# start of Records for the exercise

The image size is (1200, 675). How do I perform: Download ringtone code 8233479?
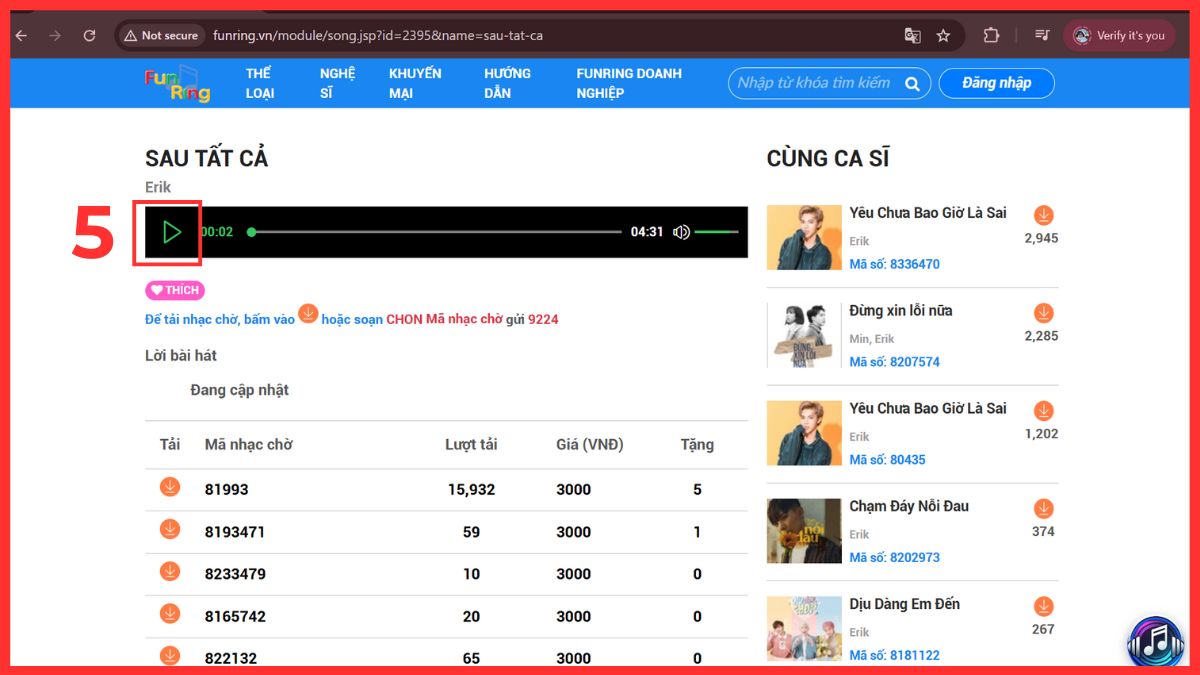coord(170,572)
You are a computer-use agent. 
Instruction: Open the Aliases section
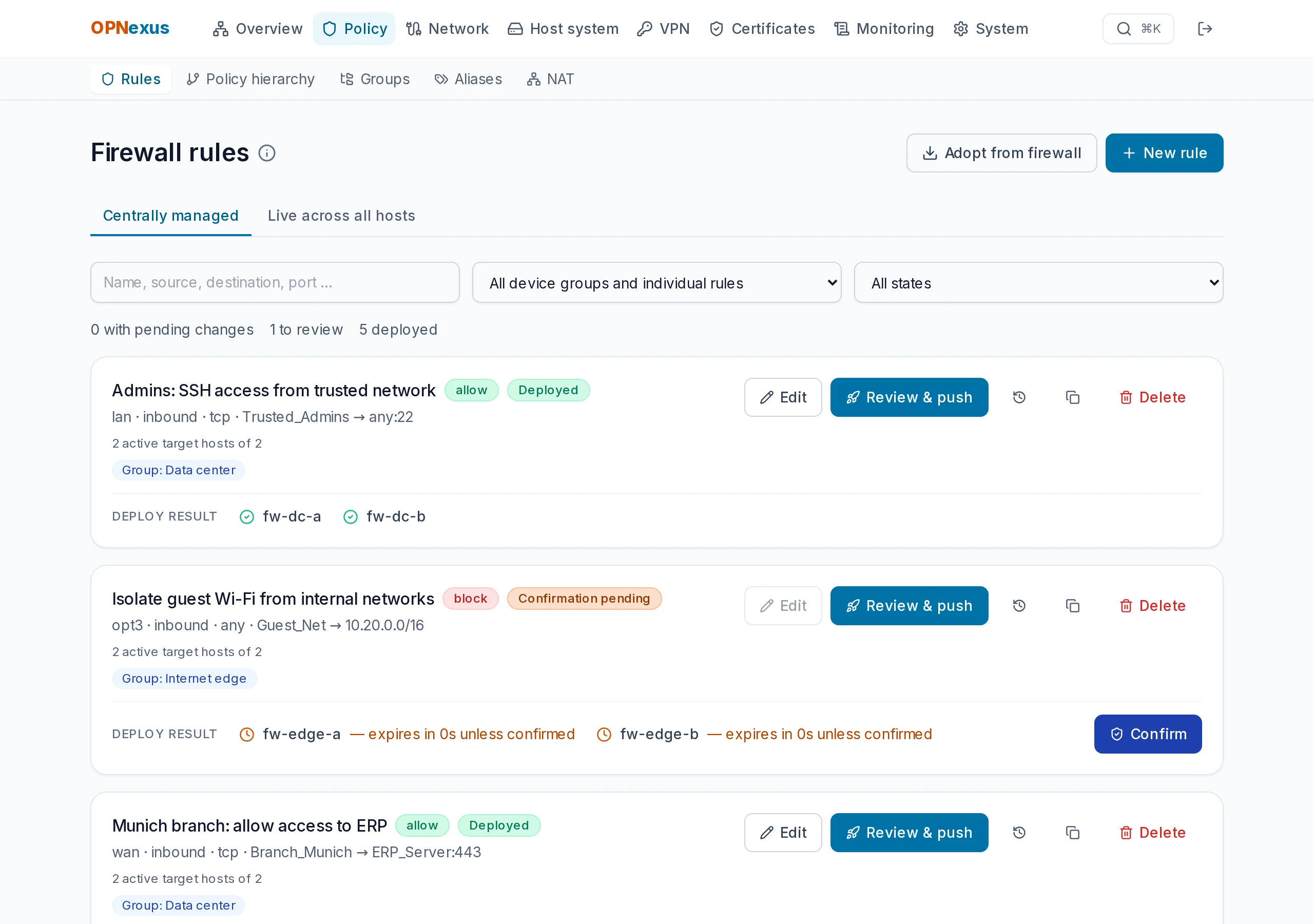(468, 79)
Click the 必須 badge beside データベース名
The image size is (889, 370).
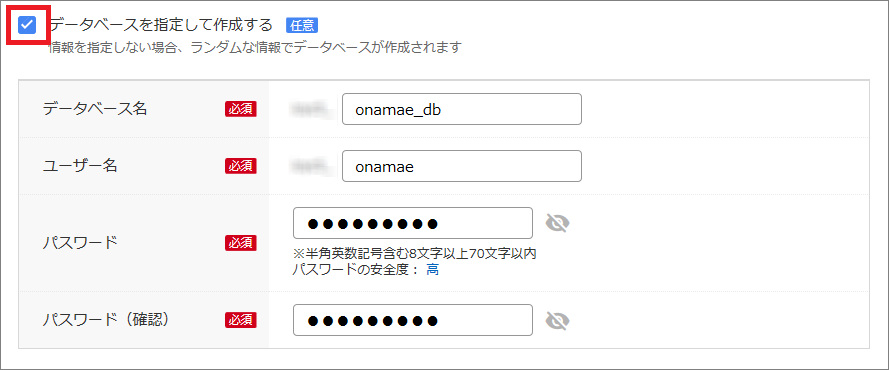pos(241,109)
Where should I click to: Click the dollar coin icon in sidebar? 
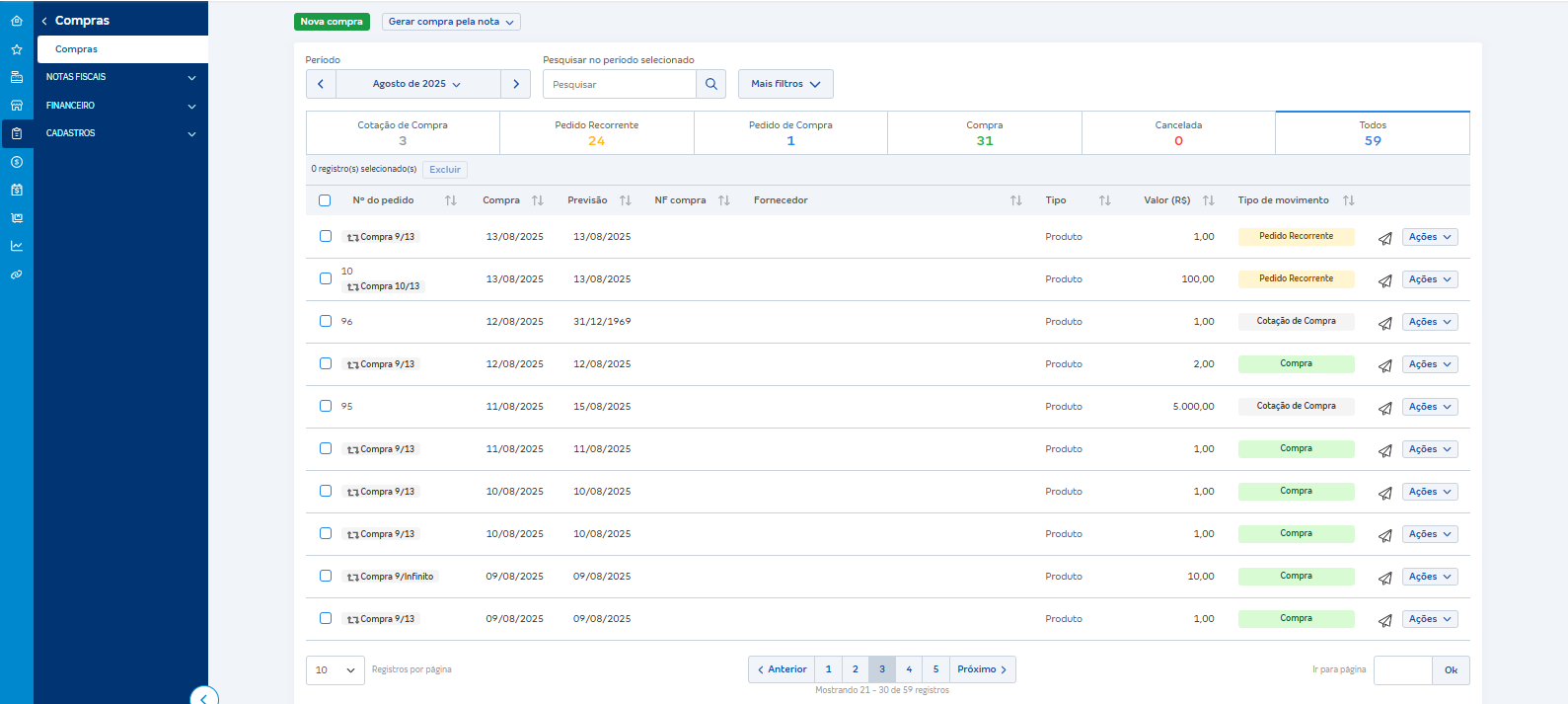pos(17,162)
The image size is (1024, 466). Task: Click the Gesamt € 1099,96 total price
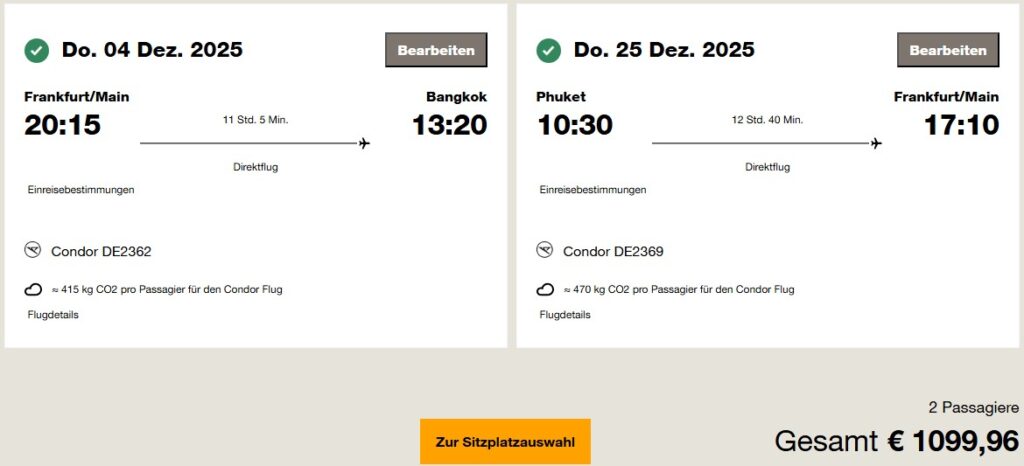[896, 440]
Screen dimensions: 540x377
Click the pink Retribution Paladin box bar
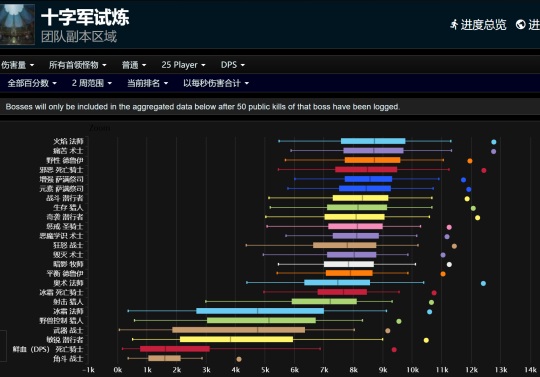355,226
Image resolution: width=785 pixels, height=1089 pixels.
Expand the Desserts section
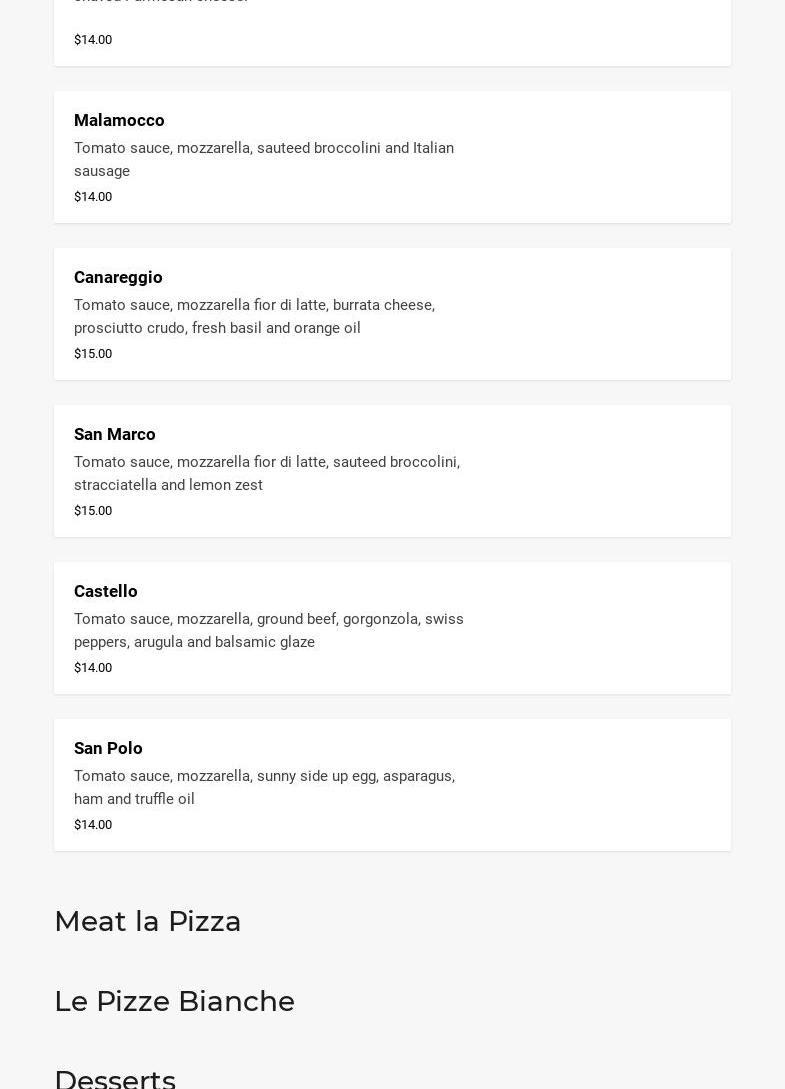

# end of Records for the exercise

◆ **Challenge**: Pull out the lines from the one containing "Where should I" through the last line, inclusive, and copy them word for word, leaving out the pictures.

◆ **Finished task**:
Where should I click to: Click the dollar coin icon in sidebar? 
pos(17,162)
The image size is (1024, 466). Task: Click the Gesamt € 1099,96 total price
[896, 440]
Screen dimensions: 540x377
Click the pink Retribution Paladin box bar
355,226
Image resolution: width=785 pixels, height=1089 pixels.
Expand the Desserts section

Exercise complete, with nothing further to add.